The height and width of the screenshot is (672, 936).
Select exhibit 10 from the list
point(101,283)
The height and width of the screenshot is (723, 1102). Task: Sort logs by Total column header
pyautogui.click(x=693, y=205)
------------------------
WORK TO DO |
Rewrite the records above as a two-column CSV with the header row record_text,answer and one row per record. Put each record's text and its answer in a single double-quoted field, and replace any line breaks with spaces.

RESPONSE TO THE TASK |
record_text,answer
"The height and width of the screenshot is (672, 936). Select exhibit 10 from the list","point(101,283)"
"The height and width of the screenshot is (723, 1102). Task: Sort logs by Total column header","pyautogui.click(x=693, y=205)"